| Bearbeite Folgendes |
a: Schreibe den Abschnitt des ausgewählten Textes, der mit den Worten „Eine neue Studie, die“ beginnt und mit „schwarz oder weiß.“ endet, noch einmal ab. Benenne darin „Antihistamin-Creme“ in „Kortison-Creme“ um.
b: Übertrage diesen Satz aus dem ausgewählten Text ins Englische: „Die 13 männlichen und weiblichen Ärzt:innen waren entweder asiatisch, schwarz oder weiß.“

━━ Ausgewählter Text ━━

Vorurteile können Genesung beeinträchtigen

Die Beziehung zwischen Arzt:innen und Patient:innen ist ein wichtiger Bestandteil der Hilfe und Behandlung. Sie kann jedoch durch rassistische oder geschlechterspezifische Vorurteile auf beiden Seiten gestört werden.

Eine neue Studie, die kürzlich veröffentlicht wurde und die Placebo-Reaktion als Maß für die Voreingenommenheit verwendet, zeigt, wie unbewusste Reaktionen von Patient:innen auf das Geschlecht oder die Ethnizität ihrer Ärzt:innen eine physiologische Wirkung haben und sich sogar auf ihre Gesundheit auswirken können. In der Studie wurden 187 weiße Frauen und Männer einem Allergie-Hautpricktest unterzogen. Danach trug eine Arzt:in eine inerte Hautcreme auf, teilte den Teilnehmer:innen aber mit, dass es sich um eine Antihistamin-Creme handele, die allergische Reaktionen reduzieren würde. Jede Interaktion war gleich – gleicher Behandlungsraum, ärztliches Attest und mündliche Anweisungen an Patient:innen – mit Ausnahme des Geschlechts und der Ethnizität der Ärzt:innen. Die 13 männlichen und weiblichen Ärzt:innen waren entweder asiatisch, schwarz oder weiß.

━━━
━━ Bereitgestellte Daten ━━

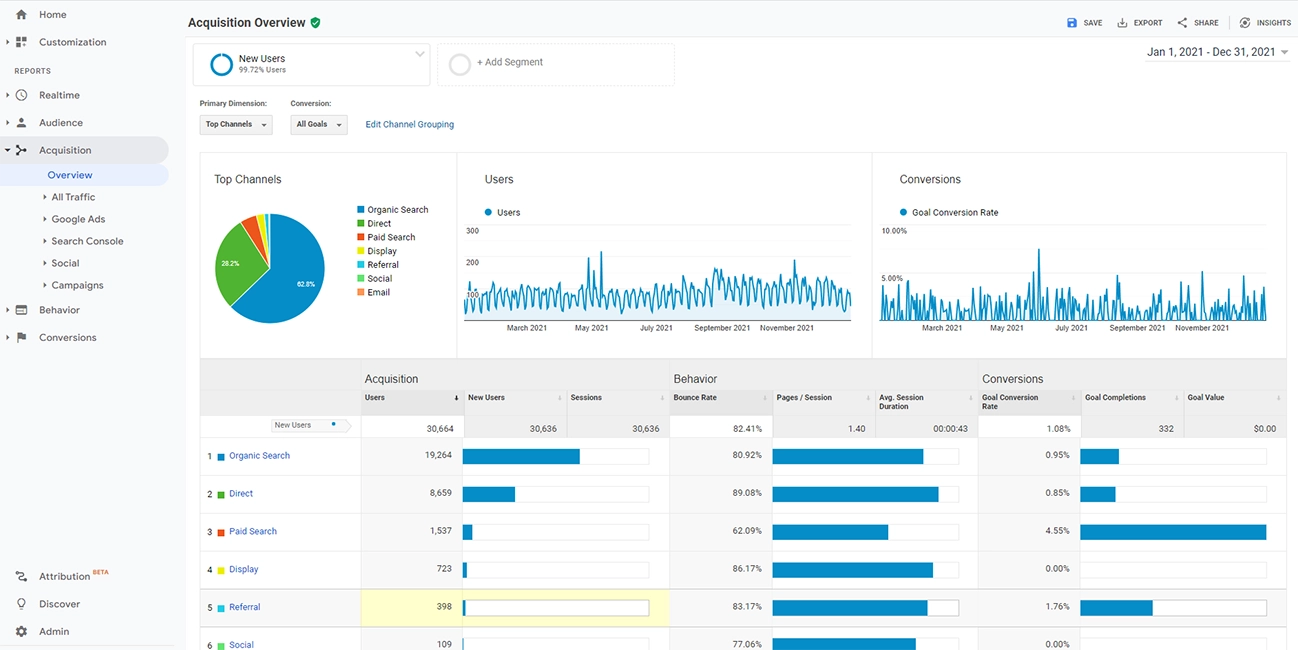Viewport: 1298px width, 650px height.
Task: Click the Add Segment box
Action: click(555, 64)
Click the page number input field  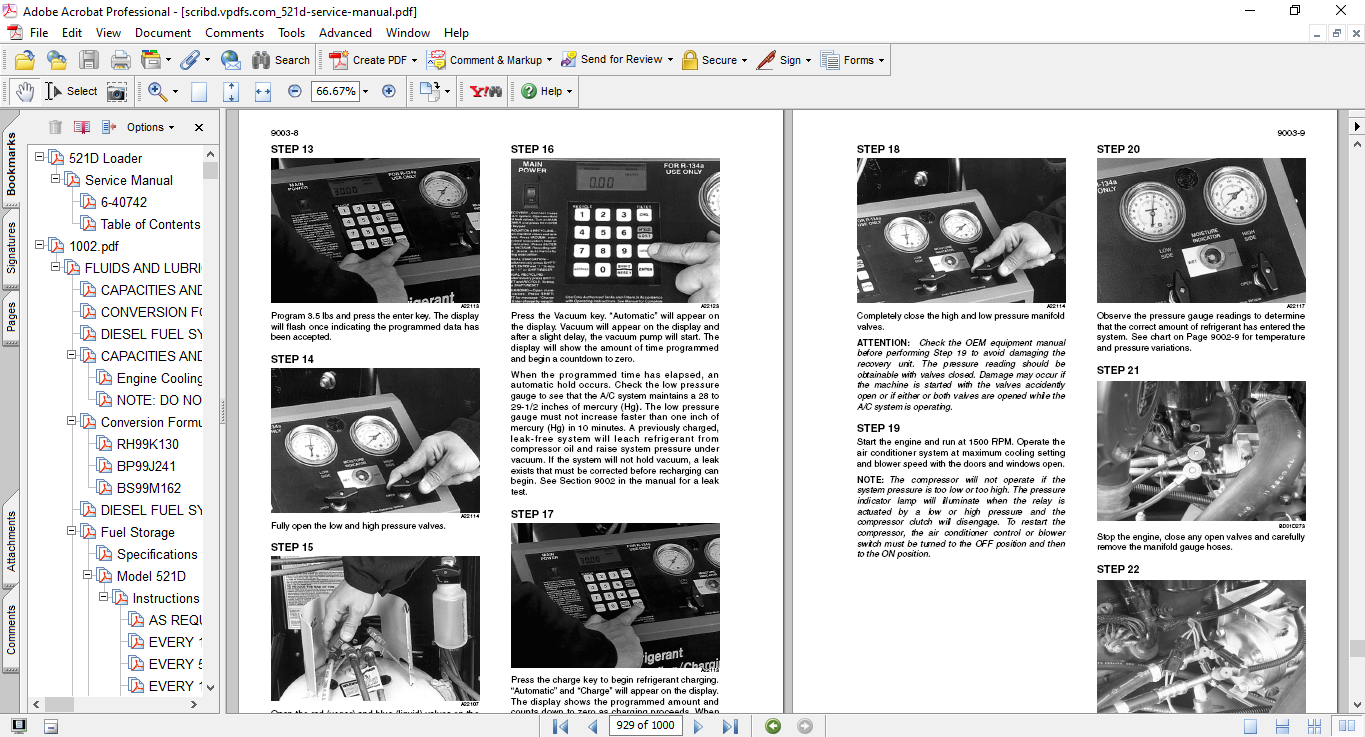tap(645, 726)
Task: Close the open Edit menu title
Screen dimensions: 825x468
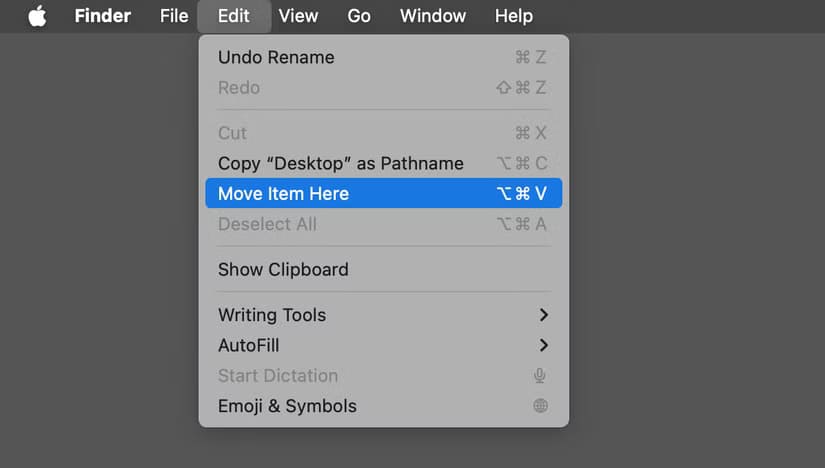Action: coord(234,16)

━━━

| Lösungen nach Nummer |
a:
Eine neue Studie, die kürzlich veröffentlicht wurde und die Placebo-Reaktion als Maß für die Voreingenommenheit verwendet, zeigt, wie unbewusste Reaktionen von Patient:innen auf das Geschlecht oder die Ethnizität ihrer Ärzt:innen eine physiologische Wirkung haben und sich sogar auf ihre Gesundheit auswirken können. In der Studie wurden 187 weiße Frauen und Männer einem Allergie-Hautpricktest unterzogen. Danach trug eine Arzt:in eine inerte Hautcreme auf, teilte den Teilnehmer:innen aber mit, dass es sich um eine Kortison-Creme handele, die allergische Reaktionen reduzieren würde. Jede Interaktion war gleich – gleicher Behandlungsraum, ärztliches Attest und mündliche Anweisungen an Patient:innen – mit Ausnahme des Geschlechts und der Ethnizität der Ärzt:innen. Die 13 männlichen und weiblichen Ärzt:innen waren entweder asiatisch, schwarz oder weiß.

b: The 13 male and female physicians were either Asian, Black, or White.